Example:  Consider a large population of neurons.  At age t, proportion pi(t) are still alive.  At ages t1, t2, ... we take a random sample of n neurons and count how many are alive.  An observation is an ordered set (r1 ... rs) of integers.  Terminology: Note that here one observation x is an entire vector  (r1 ... rs)  of multiple measurements.

If pi(t) is known, then p(r1 ... rs) = PRODUCT_i=1 s  (n choose ri) pi(ti)^ri [1 - pi(ti)]^(n - ri).  This computation is an example of deductive reasoning using probabilities.

But pi(t) is not known!  What we know (that is, what we assume) is that pi is a non-increasing function of t, and we want to induce what pi(t) is.

Note the role of prior knowledge: even though the sequence (r1 ... rs) may not be non-increasing, we assume that pi is.

Generally, we assume a family P_theta of possible distributions on the sample space {x} and the task is to choose an appropriate theta.  Here, the observation x is (r1 ... rs).

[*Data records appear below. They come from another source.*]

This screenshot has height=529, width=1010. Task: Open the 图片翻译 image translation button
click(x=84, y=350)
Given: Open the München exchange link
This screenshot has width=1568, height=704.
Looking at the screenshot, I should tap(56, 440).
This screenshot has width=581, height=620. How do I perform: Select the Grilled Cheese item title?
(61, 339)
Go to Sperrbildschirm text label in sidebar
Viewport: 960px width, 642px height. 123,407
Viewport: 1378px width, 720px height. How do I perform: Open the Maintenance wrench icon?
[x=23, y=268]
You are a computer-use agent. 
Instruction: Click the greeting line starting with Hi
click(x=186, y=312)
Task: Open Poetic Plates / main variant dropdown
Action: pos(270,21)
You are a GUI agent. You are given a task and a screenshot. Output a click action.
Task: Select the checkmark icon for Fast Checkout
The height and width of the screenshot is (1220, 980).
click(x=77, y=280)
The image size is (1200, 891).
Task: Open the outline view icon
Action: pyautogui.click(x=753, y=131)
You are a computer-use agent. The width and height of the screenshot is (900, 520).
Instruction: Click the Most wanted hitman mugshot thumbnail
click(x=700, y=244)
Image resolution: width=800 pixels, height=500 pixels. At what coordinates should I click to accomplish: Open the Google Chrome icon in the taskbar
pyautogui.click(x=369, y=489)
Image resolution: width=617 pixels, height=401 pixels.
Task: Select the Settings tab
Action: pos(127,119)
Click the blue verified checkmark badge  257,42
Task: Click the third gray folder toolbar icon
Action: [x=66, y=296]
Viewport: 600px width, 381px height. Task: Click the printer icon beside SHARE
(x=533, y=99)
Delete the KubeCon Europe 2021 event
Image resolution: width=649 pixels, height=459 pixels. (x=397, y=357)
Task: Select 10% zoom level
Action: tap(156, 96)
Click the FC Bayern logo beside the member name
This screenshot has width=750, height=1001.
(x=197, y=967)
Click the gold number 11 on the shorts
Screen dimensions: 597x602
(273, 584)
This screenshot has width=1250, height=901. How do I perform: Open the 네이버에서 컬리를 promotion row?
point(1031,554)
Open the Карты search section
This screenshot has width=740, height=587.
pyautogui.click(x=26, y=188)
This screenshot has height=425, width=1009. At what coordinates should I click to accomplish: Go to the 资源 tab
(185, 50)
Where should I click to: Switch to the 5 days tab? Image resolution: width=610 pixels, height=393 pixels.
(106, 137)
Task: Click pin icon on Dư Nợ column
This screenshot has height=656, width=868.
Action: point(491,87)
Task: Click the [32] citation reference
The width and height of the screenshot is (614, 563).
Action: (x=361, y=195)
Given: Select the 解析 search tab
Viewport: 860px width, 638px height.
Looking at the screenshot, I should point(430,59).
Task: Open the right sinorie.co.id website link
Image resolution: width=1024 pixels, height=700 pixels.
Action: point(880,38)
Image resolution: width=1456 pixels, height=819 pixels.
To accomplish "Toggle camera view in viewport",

General idea:  Given observed data x, choose theta such that P_theta(x) is high.  We'll return to this idea, which is called "maximum likelihood."

 

POINT ESTIMATION

We'll start with the classical theory of parameter estimationg, because this is one of the great achievements of 20th century mathematics.  The notes below are based originally on the book by S. D. Silvey.  The book is available through Amazon and elsewhere; see addall.com.

Often we don't need to make a commitment to a particular entire distribution P_theta.  Instead, we just want to know some property of P_theta, for example the t* such that pi(t*) = 0.5, which is the age at which half the neurons are still alive.  Finding the best guess for t*, based on observations and assumptions, is called "point estimation" or "parameter estimation."

Formally, we are given (1) a sample space X = { x }, (2) a family of distributions on X {P_theta: theta in Theta}, and (3) a function g: Theta -> R.  There is a true but unknown theta and hence a true but unknown value g(theta).

An estimator is a function g hat : X -> R.  Given a particular outcome (aka observation, aka training data) x, g hat(x) is an estimate.  Note that the estimator is our learning algorithm, while the estimate is the result of applying this algorithm to a particular set of observations.

Example: Suppose x = (x1 ... xn) is an iid sample from a univariate normal distribution with parameter theta = (mu, sigma^2).  The obvious estimator for mu is the sample average, x bar .